# Toyota bZ4X EV - Wheels may fall off - No Solution: Offers to Buy Back the $42K car



## Rover (Aug 8, 2022)

Toyota’s bZ4X is the company’s first stab into the electric vehicle zeitgeist. Initially, it appeared to be another winner from the Japanese manufacturer. But in June 2022, Toyota announced that wheels could potentially fall off of the bZ4X. “The hub bolt may loosen due to repeated sharp turns and sudden braking.
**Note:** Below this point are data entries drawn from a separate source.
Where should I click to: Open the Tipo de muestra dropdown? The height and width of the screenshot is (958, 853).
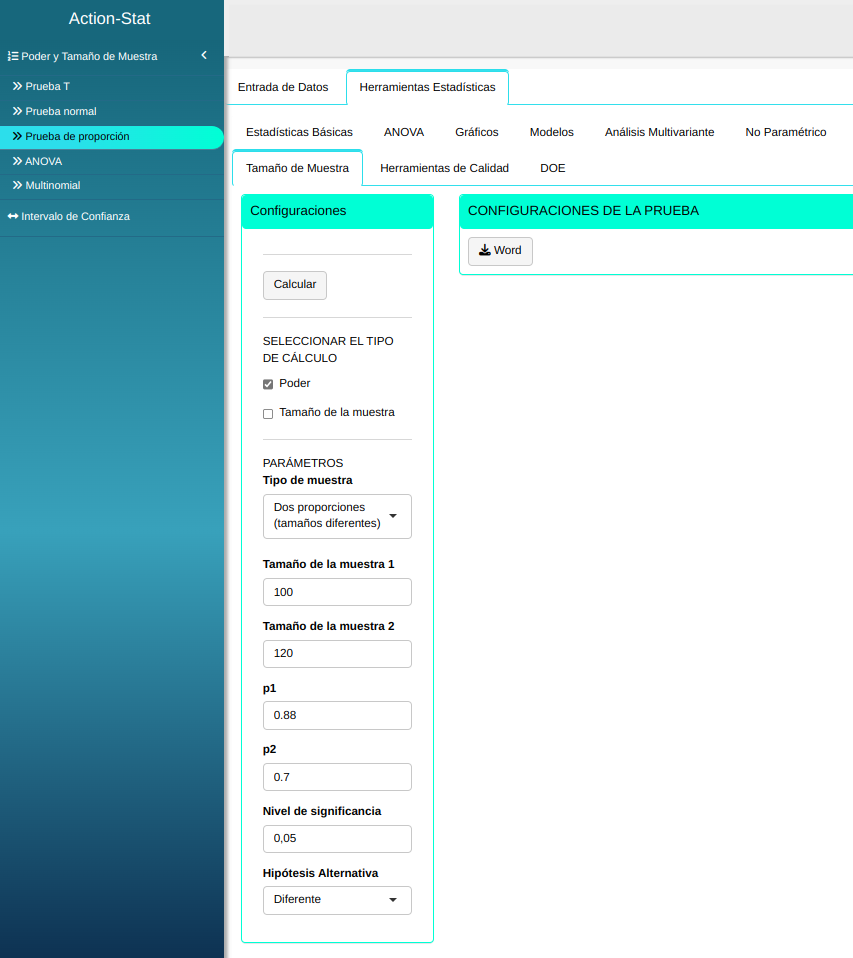(x=337, y=516)
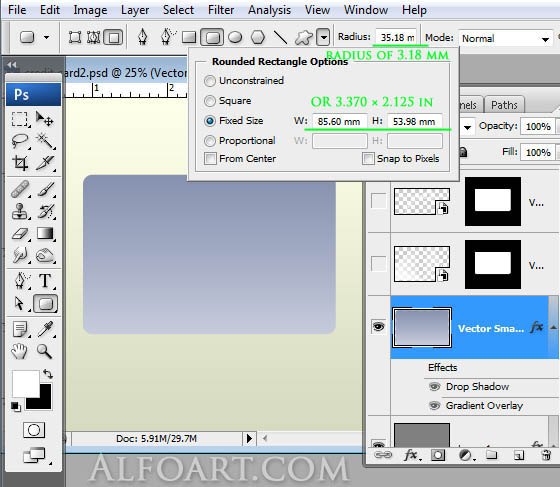Click the Gradient Overlay effect entry
The image size is (560, 487).
484,406
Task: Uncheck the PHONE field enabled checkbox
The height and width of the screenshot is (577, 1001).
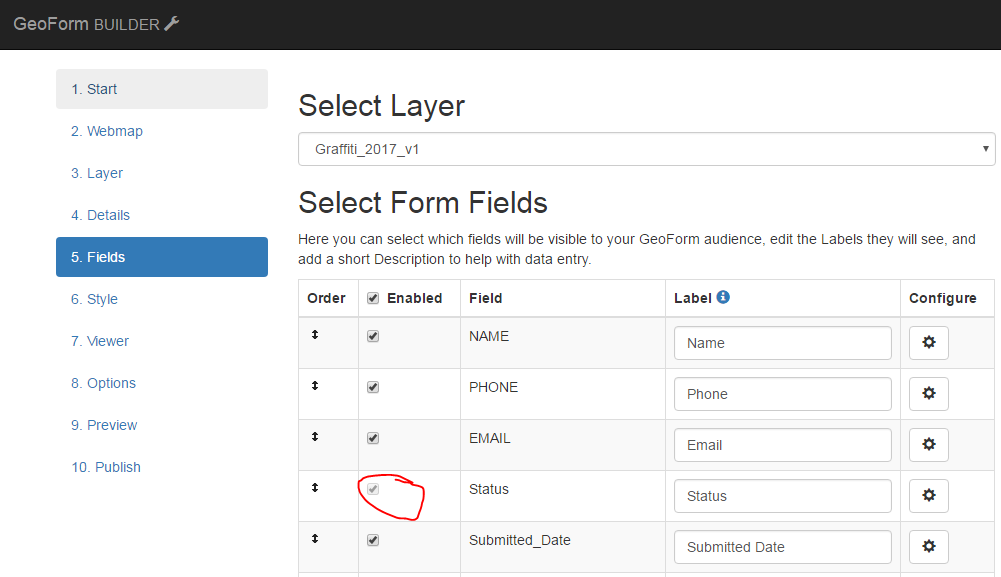Action: click(x=373, y=387)
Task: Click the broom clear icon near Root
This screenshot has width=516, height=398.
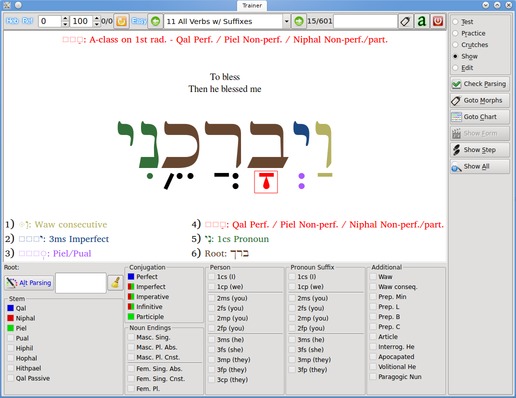Action: 116,283
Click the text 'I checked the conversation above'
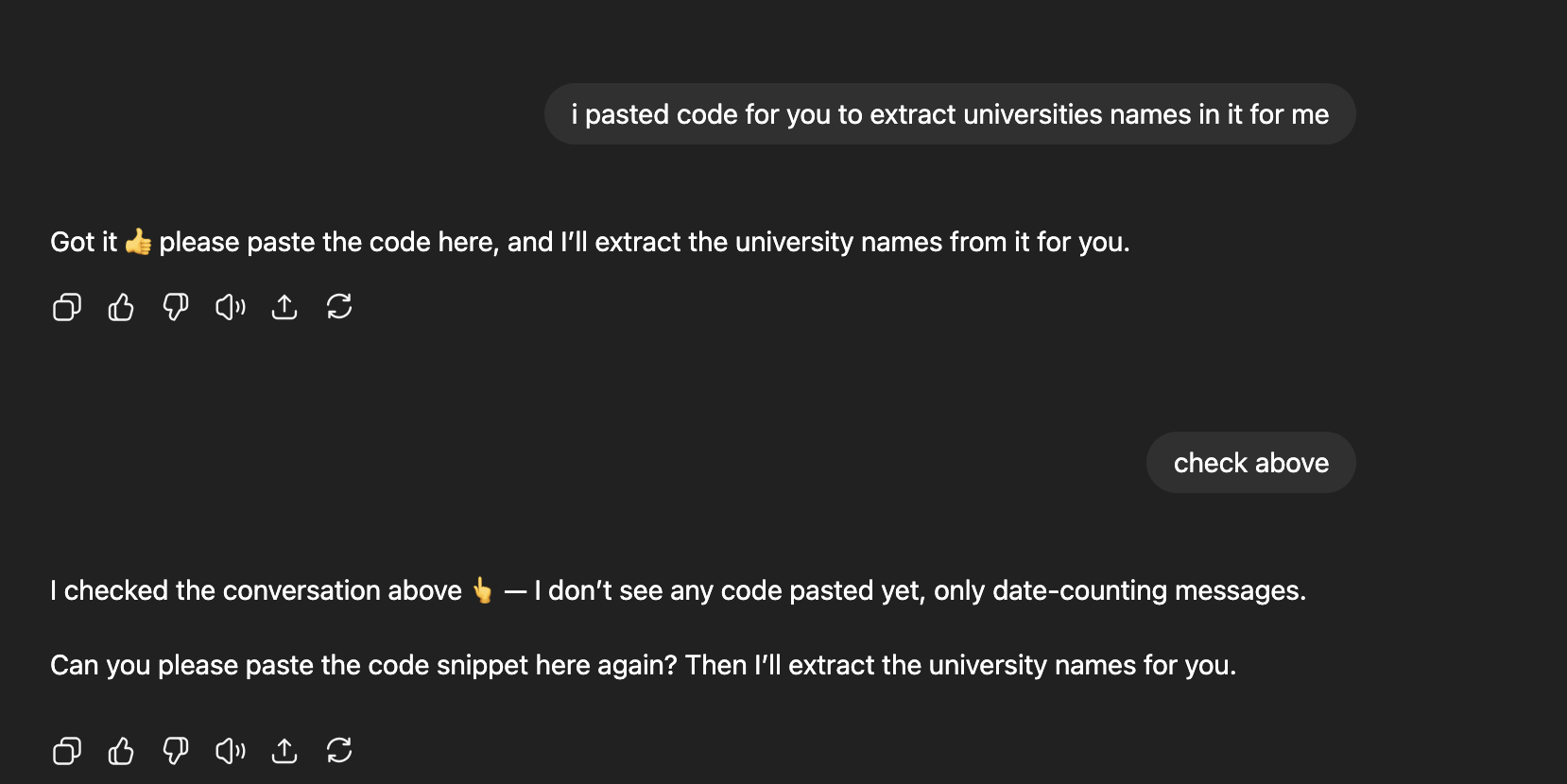Screen dimensions: 1567x784 256,591
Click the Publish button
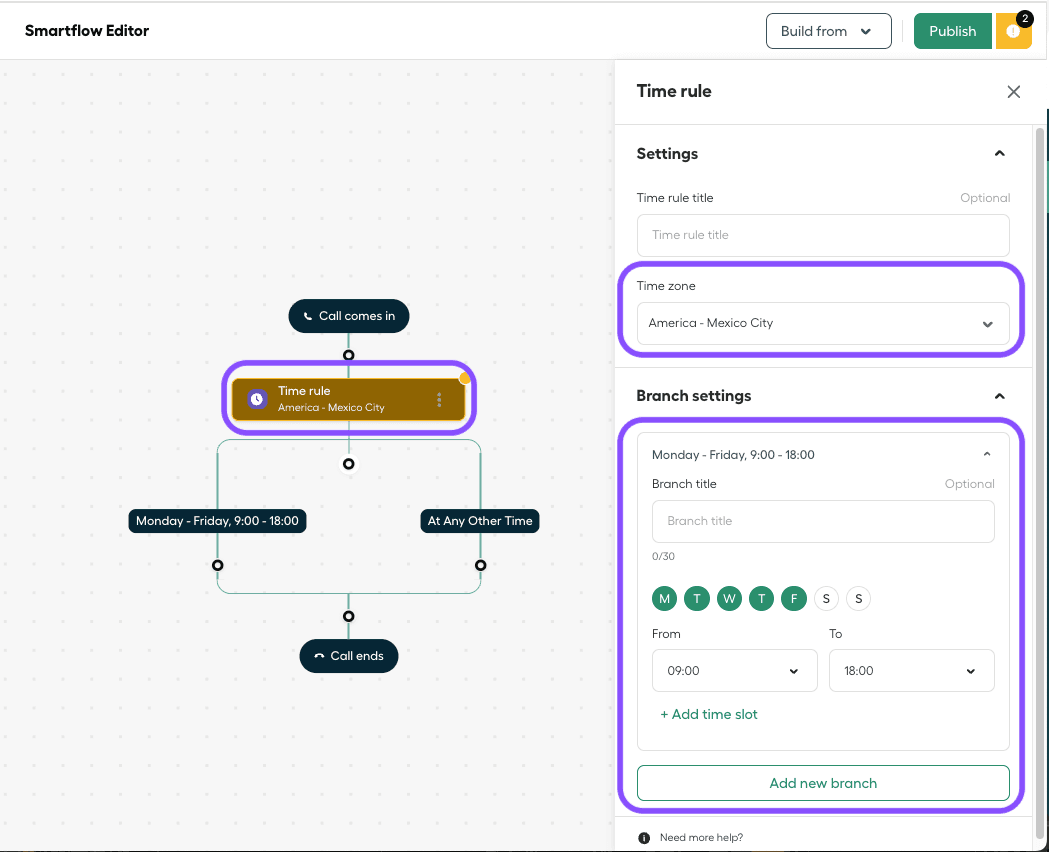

Therefore, if you continue to drive in that state, abnormal noise will be generated, and in the worst case, the tires may fall off.” -Toyota









Without a Fix, Toyota Offers To Buy Back Recalled bZ4X


Without finding a solution for the bZ4X recall in June, Toyota knows customers aren't happy. Now, it is offering several incentives including a buyback program.




www.motorbiscuit.com





Well - Ooooopsy !


----------



## Bob Dylan (Aug 8, 2022)

Rover said:


> Toyota’s bZ4X is the company’s first stab into the electric vehicle zeitgeist. Initially, it appeared to be another winner from the Japanese manufacturer. But in June 2022, Toyota announced that wheels could potentially fall off of the bZ4X. “The hub bolt may loosen due to repeated sharp turns and sudden braking. Therefore, if you continue to drive in that state, abnormal noise will be generated, and in the worst case, the tires may fall off.” -Toyota
> 
> 
> 
> ...


Wow, youd think Toyota would have replaced these Lemons quicker since it's not a Minor problem or anything!


----------



## Rover (Aug 9, 2022)

Bob Dylan said:


> Wow, youd think Toyota would have replaced these Lemons quicker since it's not a Minor problem or anything!


That's the thing, so far, Toyota has not been able to come up with a fix for the problem. So, for now, there are no replacements for the bZ4X.


----------